A hot spec script commodity some years back, praised in various outlets as one of Hollywood’s top unproduced screenplays, Austinite Kyle Killen’s debut effort at one point had Steve Carell attached for its lead role, of a seriously depressed toy company executive who, after a failed suicide attempt, takes to communicating with his family and coworkers solely via a beaver hand puppet. When Jodie Foster took over as director, however, she tabbed former “Maverick” costar Gibson as her leading man. So when even more… well, stuff from Gibon’s personal life hit the fan last fall, it briefly seemed “The Beaver” might conceivably be consigned to a straight-to-video release — which would be a shame, actually, since this is an intriguing and thought-provoking movie that deserves a wider audience.

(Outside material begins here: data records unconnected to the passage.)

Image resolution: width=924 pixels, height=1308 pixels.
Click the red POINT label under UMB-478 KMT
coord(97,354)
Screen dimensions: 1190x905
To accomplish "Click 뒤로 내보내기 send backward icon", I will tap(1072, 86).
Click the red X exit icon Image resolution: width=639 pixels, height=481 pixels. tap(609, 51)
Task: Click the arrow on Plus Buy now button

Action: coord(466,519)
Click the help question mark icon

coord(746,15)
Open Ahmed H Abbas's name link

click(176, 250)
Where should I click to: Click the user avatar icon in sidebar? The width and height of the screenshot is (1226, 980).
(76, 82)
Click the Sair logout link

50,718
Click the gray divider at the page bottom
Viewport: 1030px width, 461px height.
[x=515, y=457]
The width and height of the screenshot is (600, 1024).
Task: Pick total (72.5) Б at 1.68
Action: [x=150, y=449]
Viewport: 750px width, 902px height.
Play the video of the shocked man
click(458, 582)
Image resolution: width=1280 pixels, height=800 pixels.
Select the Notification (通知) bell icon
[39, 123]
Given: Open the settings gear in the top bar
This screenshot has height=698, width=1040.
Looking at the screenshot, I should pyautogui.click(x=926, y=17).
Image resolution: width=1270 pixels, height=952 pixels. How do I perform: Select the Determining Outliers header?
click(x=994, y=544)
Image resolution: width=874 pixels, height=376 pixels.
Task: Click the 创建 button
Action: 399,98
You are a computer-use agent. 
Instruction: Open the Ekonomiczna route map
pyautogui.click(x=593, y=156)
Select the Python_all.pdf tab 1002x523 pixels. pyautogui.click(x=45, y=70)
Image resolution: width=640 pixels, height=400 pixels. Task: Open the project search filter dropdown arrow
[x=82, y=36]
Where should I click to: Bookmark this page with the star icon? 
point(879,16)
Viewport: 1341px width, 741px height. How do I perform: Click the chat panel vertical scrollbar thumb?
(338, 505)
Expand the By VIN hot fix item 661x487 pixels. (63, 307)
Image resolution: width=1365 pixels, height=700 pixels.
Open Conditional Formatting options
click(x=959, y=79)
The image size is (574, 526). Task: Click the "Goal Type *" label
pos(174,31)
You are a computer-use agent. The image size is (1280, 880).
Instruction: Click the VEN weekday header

Walter Black (Gibson) has for years suffered from extreme depression and possibly mental illness, and endured all sorts of treatments, to little positive effect. He’s mentally checked out of his marriage and family, and is at the end of his rope. When he comes to after another night of drunken anguish and hopelessness, Walter is confronted by the tough-love advice of the titular puppet (“You’re sick, on that much we agree — the question is, Do you want to get better?”), which he also voices, in a thick Scottish brogue. Slipping the Beaver onto his hand, Walter, having recently been kicked out of his house, returns to home and work, where his wife Meredith (Foster) and long-suffering second-in-command (Cherry Jones) try to adjust to his new, eccentric interaction.
Everyone at first thinks it’s some sort of stunt or joke, of course, but Walter hands them a card advising that he is under the care of a licensed psychiatric professional, and they should conversationally address the Beaver. Slight upticks in sociability and functionality are soon registered, and the declining fortunes of Walter’s toy company are reversed by a new line of “Mr. Beaver Woodchopper Kits.” Even as Walter establishes a rapport with his younger son Henry (Riley Thomas Stewart) through the puppet, though, his teenage son Porter (Anton Yelchin) — a smart but angry kid who keeps a list of Post-Its enumerating all the traits of his father of which he wishes to rid himself, and finds himself hired by valedictorian Norah (Jennifer Lawrence) to pen her forthcoming graduation commencement speech — remains aloof. Over time, too, the Beaver morphs into a less benign, more manipulative alter ego, impinging on Walter’s free will and already tenuous grasp on reality, and threatening to erase whatever newfound gains he’s made.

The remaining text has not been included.